> _Excerpted text_:
┄┄┄┄┄┄┄┄┄┄

I for one, welcome our sexually promiscuous female overlords.

Apr. 10 2013 11:22 AM
jgarbuz from Queens

In chimps versus bonobos, chimps win. A sexually promiscuous, female dominated society, which cannot band to defend itself, will be defeated and reduced to a very marginal existence. Male dominated clans emerged precisely because they could defend territory and hence have territory to defend.

Apr. 10 2013 11:19 AM
Henry from Manhattan

Time Magazine has a piece on animal mourning this month.

http://goo.gl/rl6s7
The Mystery of Animal Grief
By Jeffrey Kluger
Apr. 15, 2013

Which dovetails nicely with their piece on animal friendship a year ago.

http://goo.gl/eI9xd
The Science of Animal Friendships.
By Carl Zimmer
Feb. 20, 2012

Just pointing out that Frans de Waal isn’t in anyway fringe in his speculation. The appreciation of the emotional lives of non-human animals is mainstream and well established.

Apr. 10 2013 11:19 AM

Do bonobos buy AR-15s??

Apr. 10 2013 11:19 AM

...oh, wait!!

Where's that genius, David Brooks???

Apr. 10 2013 11:17 AM
jgarbuz from Queens

If Bonobo society is the peak of "morality," then god - oops there is no god - help us. Because the Bonobos cannot defend their territory, which is why they are restricted to the least desirable land left in Africa. Only male-dominated chimps can band together to defend their territories, which is why chimps outnumber bonobos by at least ten or more times.

┄┄┄┄┄┄┄┄┄┄

> _Information shown_:
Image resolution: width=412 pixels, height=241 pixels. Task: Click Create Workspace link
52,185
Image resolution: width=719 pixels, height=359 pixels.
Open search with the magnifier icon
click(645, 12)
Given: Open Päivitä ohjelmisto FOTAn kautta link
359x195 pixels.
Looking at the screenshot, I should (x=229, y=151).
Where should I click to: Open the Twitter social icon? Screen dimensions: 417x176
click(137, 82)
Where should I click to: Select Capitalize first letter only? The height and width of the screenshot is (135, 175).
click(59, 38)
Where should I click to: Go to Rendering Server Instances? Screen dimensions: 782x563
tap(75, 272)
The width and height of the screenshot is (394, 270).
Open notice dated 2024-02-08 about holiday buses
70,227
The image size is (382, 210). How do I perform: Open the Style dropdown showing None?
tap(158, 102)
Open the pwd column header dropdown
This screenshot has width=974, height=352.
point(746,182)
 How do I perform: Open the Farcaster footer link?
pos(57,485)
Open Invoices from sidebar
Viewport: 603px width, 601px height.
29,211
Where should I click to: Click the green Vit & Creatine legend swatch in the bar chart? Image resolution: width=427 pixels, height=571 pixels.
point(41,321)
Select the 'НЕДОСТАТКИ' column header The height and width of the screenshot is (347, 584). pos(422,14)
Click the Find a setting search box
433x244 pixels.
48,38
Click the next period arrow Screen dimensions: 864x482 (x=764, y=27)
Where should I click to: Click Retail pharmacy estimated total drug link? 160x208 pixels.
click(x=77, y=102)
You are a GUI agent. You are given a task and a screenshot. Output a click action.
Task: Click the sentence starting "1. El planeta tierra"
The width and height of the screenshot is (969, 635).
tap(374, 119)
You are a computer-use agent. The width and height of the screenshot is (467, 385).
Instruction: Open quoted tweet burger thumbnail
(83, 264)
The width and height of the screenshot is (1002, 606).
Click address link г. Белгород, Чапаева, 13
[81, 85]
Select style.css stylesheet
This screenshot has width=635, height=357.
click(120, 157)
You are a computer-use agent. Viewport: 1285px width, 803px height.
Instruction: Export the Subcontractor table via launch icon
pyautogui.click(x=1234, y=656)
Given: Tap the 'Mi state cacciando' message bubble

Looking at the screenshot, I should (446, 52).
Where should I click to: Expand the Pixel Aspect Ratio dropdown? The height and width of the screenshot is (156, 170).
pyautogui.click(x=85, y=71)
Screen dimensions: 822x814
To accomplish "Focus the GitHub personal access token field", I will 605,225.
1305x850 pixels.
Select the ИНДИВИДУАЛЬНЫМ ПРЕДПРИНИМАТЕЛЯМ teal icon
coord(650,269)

┄┄┄┄┄┄┄┄┄┄

In the comment thread about chimps and bonobos, explain why the commenter from Queens says bonobos are restricted to the least desirable land left in Africa. Answer in one to three sentences.

The commenter says bonobos cannot defend their territory, which leaves them on the least desirable land left in Africa. In contrast, male-dominated chimps can band together to defend their territories.